Panel Paper:
The Impacts of the Influx of New Foreign Undergraduate Students on U.S Higher Education
Saturday, November 5, 2016
:
3:50 PM
Columbia 4 (Washington Hilton)
*Names in bold indicate Presenter
Over the past ten years, the United States experienced a dramatic increase in the number of foreign students at undergraduate programs. Using data from the 2001-2013 Integrated Postsecondary Education Data System (IPEDS) and the College ScoreCard, this paper examines the impacts of the influx of new foreign undergraduates on the U.S. higher education sector. To address the endogeneity of the influx of foreign students, I use exogenous factors (changes in visa policy and exchange rate policy) driving the large inflow of Chinese students since 2006, in combination with variation in historical levels of foreign students as instruments to predict enrollment patterns. I find a significant crowdout effect between the enrollment of foreign students and the enrollment of domestic students at American research universities with higher rankings, with the point estimate close to negative one. The capacity constraints appear to explain the crowdout effect and make American institutions increase their admission standards.
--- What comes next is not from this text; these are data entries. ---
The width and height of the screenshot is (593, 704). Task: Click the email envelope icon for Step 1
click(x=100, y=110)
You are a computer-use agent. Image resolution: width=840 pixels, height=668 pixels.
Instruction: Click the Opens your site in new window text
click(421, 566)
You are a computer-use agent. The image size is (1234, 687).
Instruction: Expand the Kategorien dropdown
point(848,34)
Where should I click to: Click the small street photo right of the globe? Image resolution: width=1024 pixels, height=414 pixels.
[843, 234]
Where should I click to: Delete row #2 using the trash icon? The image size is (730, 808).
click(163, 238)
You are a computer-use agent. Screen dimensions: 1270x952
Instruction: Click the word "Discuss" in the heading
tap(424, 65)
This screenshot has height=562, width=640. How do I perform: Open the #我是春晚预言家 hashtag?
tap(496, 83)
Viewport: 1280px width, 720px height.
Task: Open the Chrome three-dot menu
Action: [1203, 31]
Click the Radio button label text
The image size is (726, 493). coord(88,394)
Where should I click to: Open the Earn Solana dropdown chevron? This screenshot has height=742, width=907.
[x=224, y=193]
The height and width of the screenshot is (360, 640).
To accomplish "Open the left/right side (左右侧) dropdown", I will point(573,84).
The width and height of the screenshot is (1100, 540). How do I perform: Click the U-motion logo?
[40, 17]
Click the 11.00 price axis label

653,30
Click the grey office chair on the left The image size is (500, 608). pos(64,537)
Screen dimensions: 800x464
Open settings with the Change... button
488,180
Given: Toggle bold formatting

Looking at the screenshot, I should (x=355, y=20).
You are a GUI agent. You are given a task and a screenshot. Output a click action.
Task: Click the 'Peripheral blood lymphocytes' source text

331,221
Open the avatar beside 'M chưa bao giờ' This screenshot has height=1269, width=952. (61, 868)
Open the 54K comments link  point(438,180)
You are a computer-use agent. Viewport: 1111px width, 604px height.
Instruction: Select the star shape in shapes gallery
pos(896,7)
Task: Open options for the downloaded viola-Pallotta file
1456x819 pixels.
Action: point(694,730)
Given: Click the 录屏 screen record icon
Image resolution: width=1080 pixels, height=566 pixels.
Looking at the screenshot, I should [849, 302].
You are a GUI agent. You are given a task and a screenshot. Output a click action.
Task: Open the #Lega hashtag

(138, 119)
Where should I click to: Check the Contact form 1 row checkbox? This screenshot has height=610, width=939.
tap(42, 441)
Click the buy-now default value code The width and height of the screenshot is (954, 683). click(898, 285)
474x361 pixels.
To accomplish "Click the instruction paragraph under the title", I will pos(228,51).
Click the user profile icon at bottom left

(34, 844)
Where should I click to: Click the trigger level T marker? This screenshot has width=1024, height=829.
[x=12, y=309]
I also find that admitting more foreign students has little impact on fees in both public and private research universities, but it does increase tuition charged by public research universities. The economic gains of enrolling foreign students allow American universities to increase the average amount of institutional grant aid for their accepted students as well as the average salaries for their instructional staff. Moreover, the empirical results provide some suggestive evidence that domestic students take out less debt as a result.